Exercise
Within the data that follows, tally every line containing "computer". Provide only the tally.

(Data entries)
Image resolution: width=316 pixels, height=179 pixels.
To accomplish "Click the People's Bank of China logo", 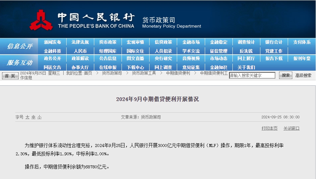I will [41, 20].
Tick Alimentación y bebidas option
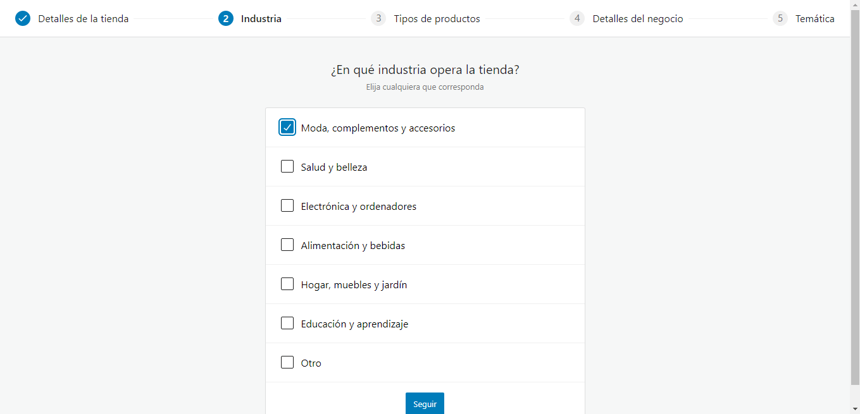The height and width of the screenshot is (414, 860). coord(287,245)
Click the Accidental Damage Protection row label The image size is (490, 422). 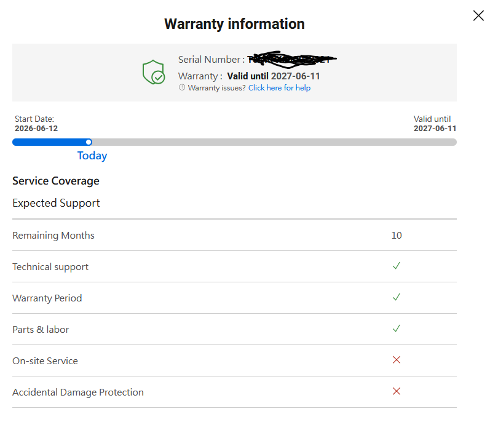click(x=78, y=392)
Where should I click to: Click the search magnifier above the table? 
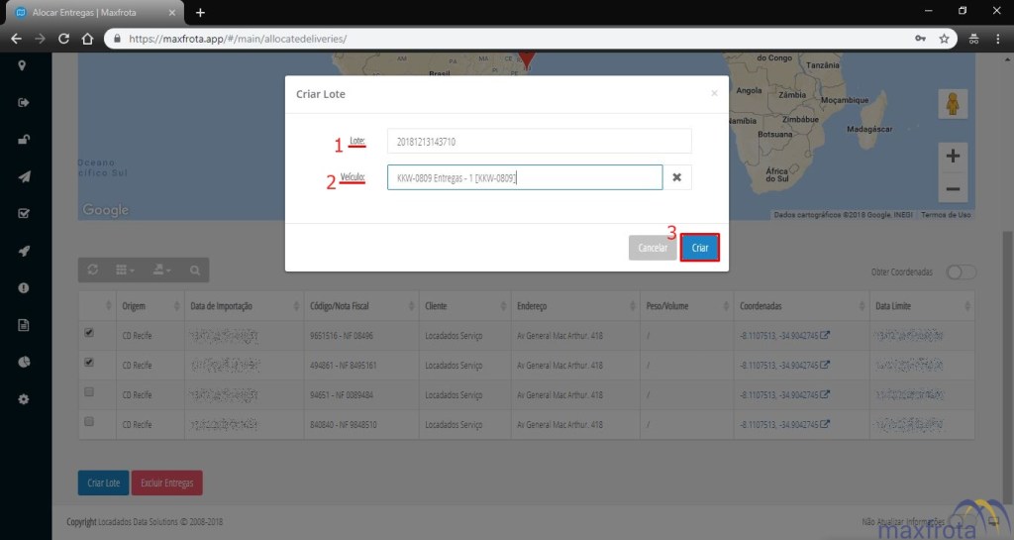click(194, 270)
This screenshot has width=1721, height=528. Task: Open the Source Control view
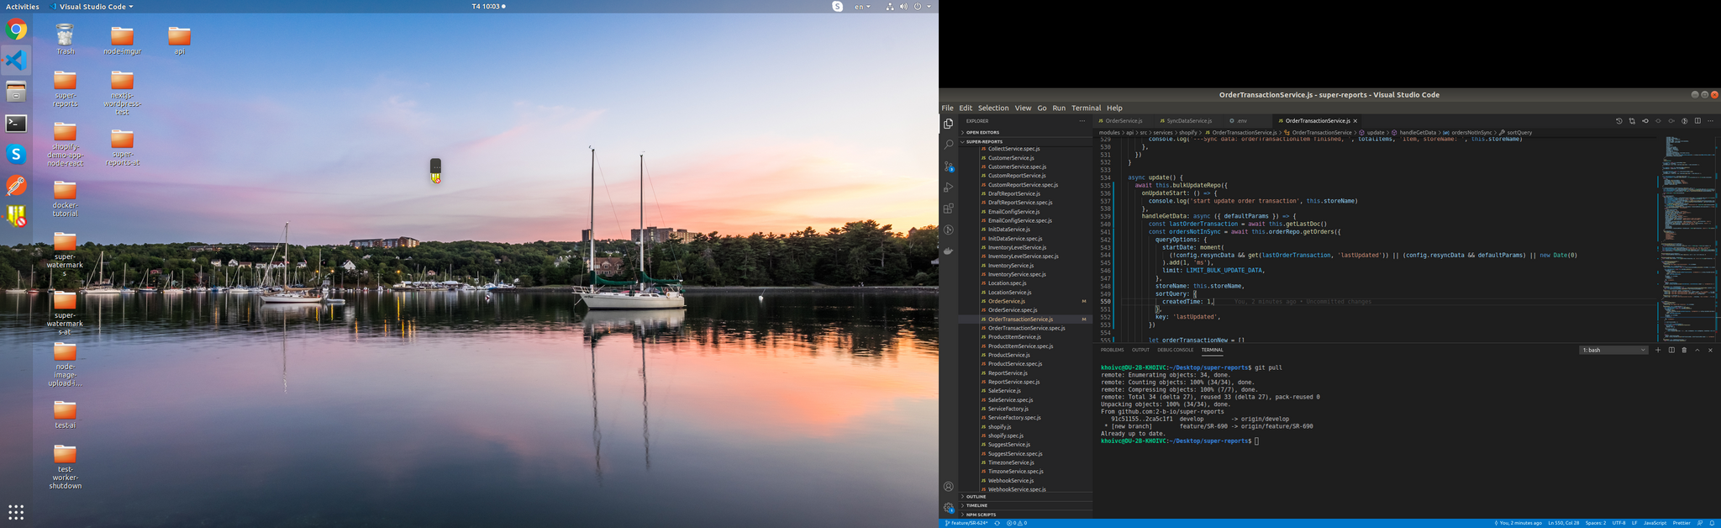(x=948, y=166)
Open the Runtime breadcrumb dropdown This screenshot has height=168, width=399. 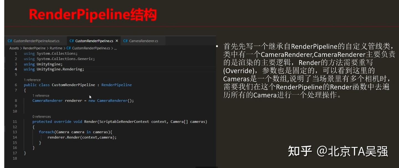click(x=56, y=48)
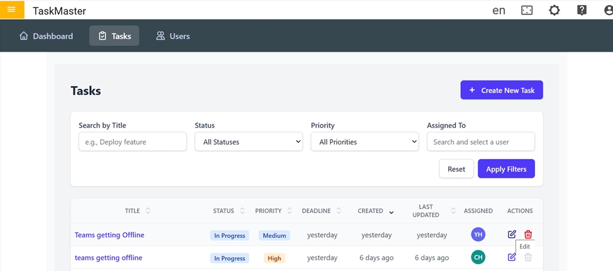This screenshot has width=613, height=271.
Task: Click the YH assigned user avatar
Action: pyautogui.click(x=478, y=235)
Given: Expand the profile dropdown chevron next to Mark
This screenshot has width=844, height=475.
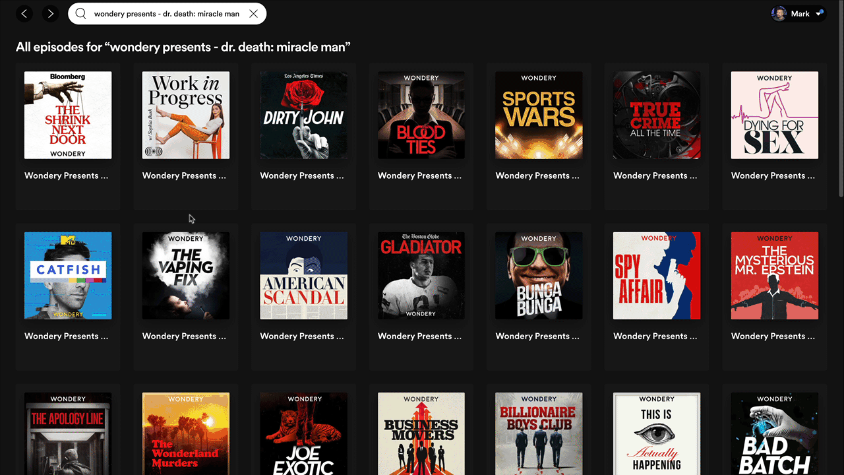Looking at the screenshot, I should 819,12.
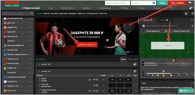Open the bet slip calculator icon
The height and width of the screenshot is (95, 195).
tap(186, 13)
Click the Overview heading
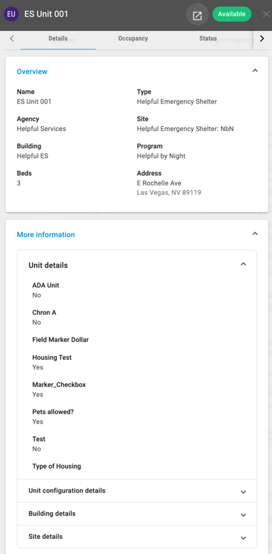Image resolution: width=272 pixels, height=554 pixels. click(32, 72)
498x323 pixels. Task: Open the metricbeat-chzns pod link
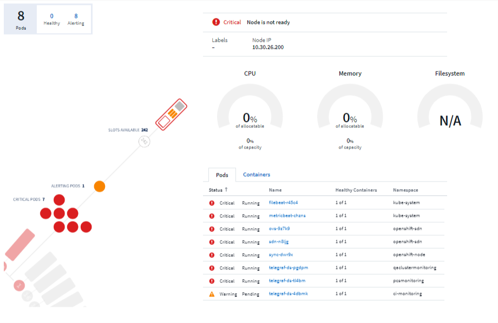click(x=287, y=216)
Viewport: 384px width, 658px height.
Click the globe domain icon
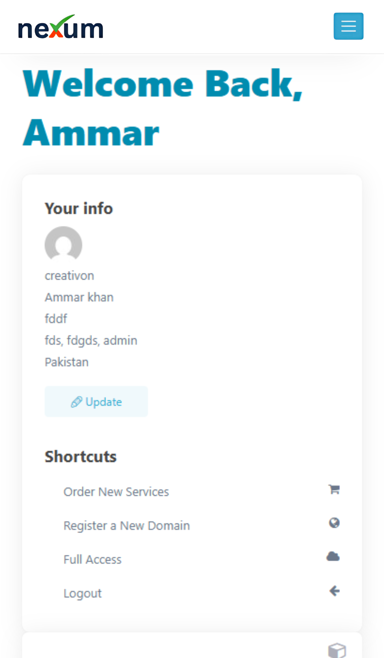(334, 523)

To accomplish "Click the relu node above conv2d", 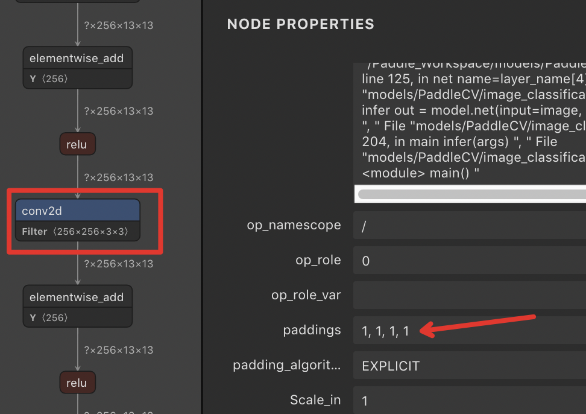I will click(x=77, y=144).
---
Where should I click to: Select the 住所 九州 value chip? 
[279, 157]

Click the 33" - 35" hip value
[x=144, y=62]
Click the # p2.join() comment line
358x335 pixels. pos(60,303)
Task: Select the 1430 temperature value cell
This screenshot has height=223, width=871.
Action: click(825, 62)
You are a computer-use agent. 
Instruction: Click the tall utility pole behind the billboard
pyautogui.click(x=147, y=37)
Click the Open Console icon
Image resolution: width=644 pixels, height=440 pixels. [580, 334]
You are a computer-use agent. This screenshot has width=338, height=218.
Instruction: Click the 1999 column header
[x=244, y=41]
* * *
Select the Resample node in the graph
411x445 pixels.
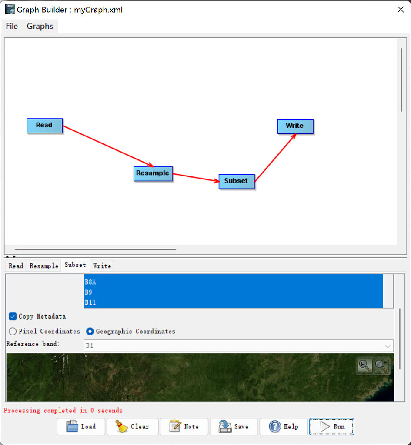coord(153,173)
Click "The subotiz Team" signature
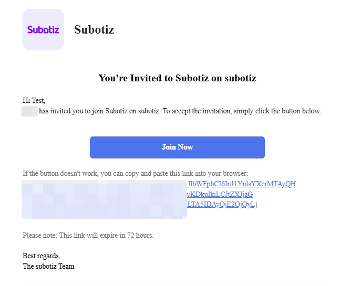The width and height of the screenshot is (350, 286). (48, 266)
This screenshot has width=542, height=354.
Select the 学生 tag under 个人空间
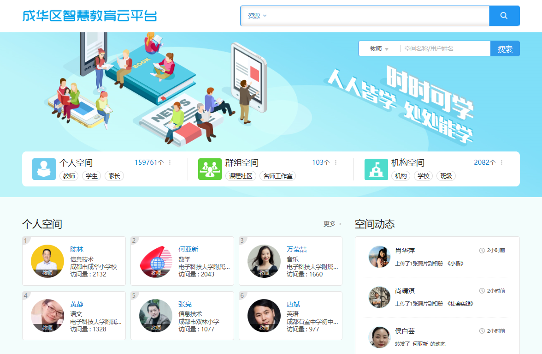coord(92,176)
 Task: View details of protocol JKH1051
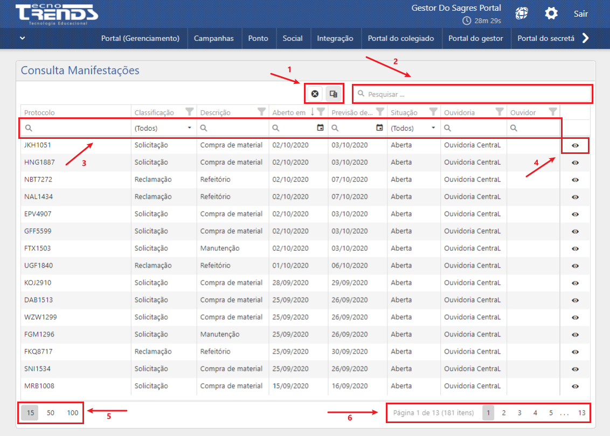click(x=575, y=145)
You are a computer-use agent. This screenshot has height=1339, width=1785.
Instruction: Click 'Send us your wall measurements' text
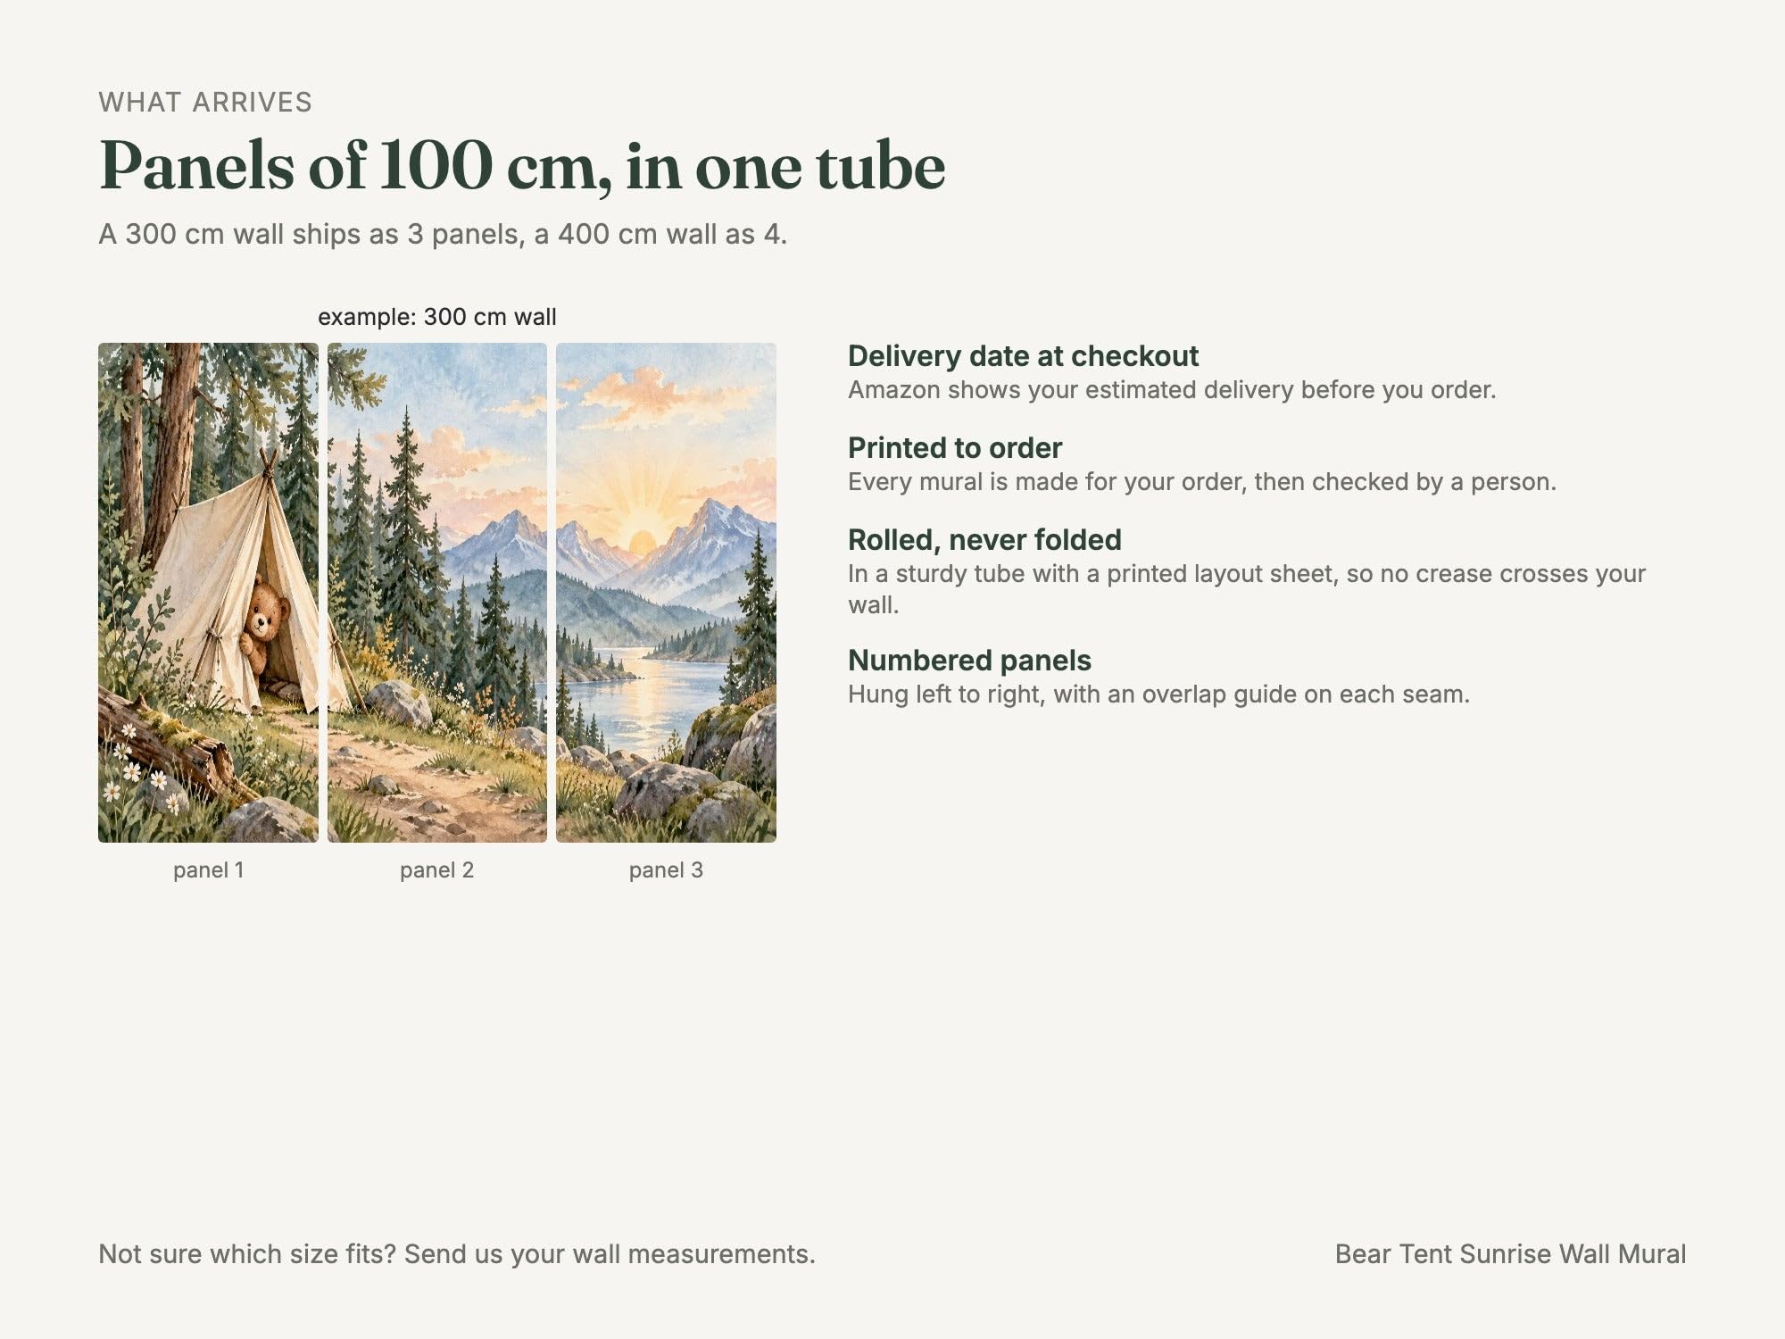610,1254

Reply to the exercise
3